In the Code vs. Brad Ziegler, however, the ruling is clearly in Ziegler’s favor.  No jinxing was done, so no fingers need be pointed.

– Jason

Dallas Braden, Don't Bunt to Break Up a No-Hitter, Evan Longoria

Braden’s Perfecto Threatened By Bunt Attempt; Reaction Minimal

On Sunday, Dallas Braden proved that he’s equal opportunity when it comes to the unwritten rules.

Two weeks ago, he caught considerable heat (much of it from New Yorkers) when he called out Alex Rodriguez for running across the mound during a game in Oakland. Yesterday, another potential violation against him reared its head when Tampa Bay’s Evan Longoria tried to wile his way aboard with a drag bunt in the fifth inning. The ball rolled foul, but had Longoria reached, he would have been the first—and, ultimately, only—baserunner Braden allowed on the day, a perfect game spoiled.

This piece of the Code is similar to the one prohibiting all forms of aggressive baserunning (including stolen bases and tagging up on fly balls)—it’s valid only in the later innings of blowout games.

In Longoria’s case, he was on the cusp of both, in seriously gray area.
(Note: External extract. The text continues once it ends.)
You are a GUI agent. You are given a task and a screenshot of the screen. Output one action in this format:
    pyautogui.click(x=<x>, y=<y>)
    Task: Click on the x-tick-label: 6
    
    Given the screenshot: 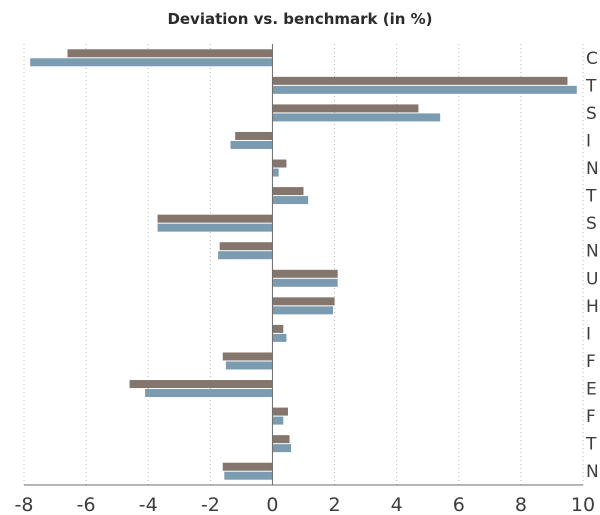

Paying attention to a no-hitter isn’t even a consideration through four innings; starting in the fifth, the feat takes on increasing importance with each frame.

Similarly, the four runs by which the A’s led at the time of the bunt attempt can hardly be considered insurmountable, although Braden’s superlative dominance must be considered when gauging the stoutness of their lead.

To help figure this out, let’s look at some examples.

On one hand: Ben Zobrist broke up Jarrod Washburn’s no-hit attempt in 2006 with a sixth-inning bunt—a tactic that, since it came relatively early in a two-run game, bothered neither Washburn nor his manager, Mike Hargrove.

“If it was the eighth or ninth, maybe that would have rubbed me the wrong way,” Washburn told the Tacoma News Tribune. “But bunting is just part of the game, and he was just trying to make something happen.”

On the other hand: Anaheim rookie Devon White tried to break up Danny Jackson’s 1986 no-hit attempt with a bunt single in the eighth inning. The fact that it was a 2-0 game hardly mattered to Jackson. The bunt went foul, and Jackson threw his next pitch chin-high, forcing White into a back-pedaling stumble.

“The first hit of a no-hitter is not a bunt,” said Jackson in the Orange County Register. “I don’t know how long he’s been around, but he’s got to go down.”

The most famous instance of this maneuver, of course, was Ben Davis’s bunt to break up Curt Schilling’s perfect game in 2001. In that case, Davis had several strikes against him:

  • He was the Padres’ backup catcher.
  • Bunting was not part of his repertoire.
  • He did it in the eighth inning.
  • He laid down a perfectly atrocious, but very lucky, bunt.
  • He did it against an iconic and outspoken pitcher, Curt Schilling; a knowledgeable and outspoken manager, Bob Brenly; and an Arizona team that would go on to with the World Series.

None of it mattered, of course. It was a 2-0 game, and Davis brought the tying run to the plate for the first time since the Diamondbacks scored their second run. As much as the members of Arizona’s clubhouse wanted to rip into Davis for his audacity, the defense for his action was unimpeachable.

Even Brenly, Davis’ most outspoken critic, eventually came around and admitted that much of his bluster was merely a message to Schilling that his manager had his back.

For Longoria, the case for bunting was clear.

“He had everybody off-balance,” he told the Tampa Tribune. “I figured I’d try to take the opportunity there, maybe it stays fair and we get a runner on. At that point, you’re really not thinking about the guy’s perfect game or no-hitter, you’re just trying to get back into the game. It was a manageable game. Get somebody on and try and score.”

“If you want to prohibit it, just play your third baseman in,” added Rays manager Joe Maddon. “Both sides have the ability to do whatever they want. I believe if you’re trying to beat the other team and that’s your best way to do it then you do it.”

Ultimately, of course, the only opinion that matters here is that of the guy at the business end of the potential violation. So what did Braden think?

No big deal, he told XM Radio after the game, echoing every sentiment above about close scores meriting all sorts of efforts on behalf of the offense.

Give him this much: the guy knows his Code book.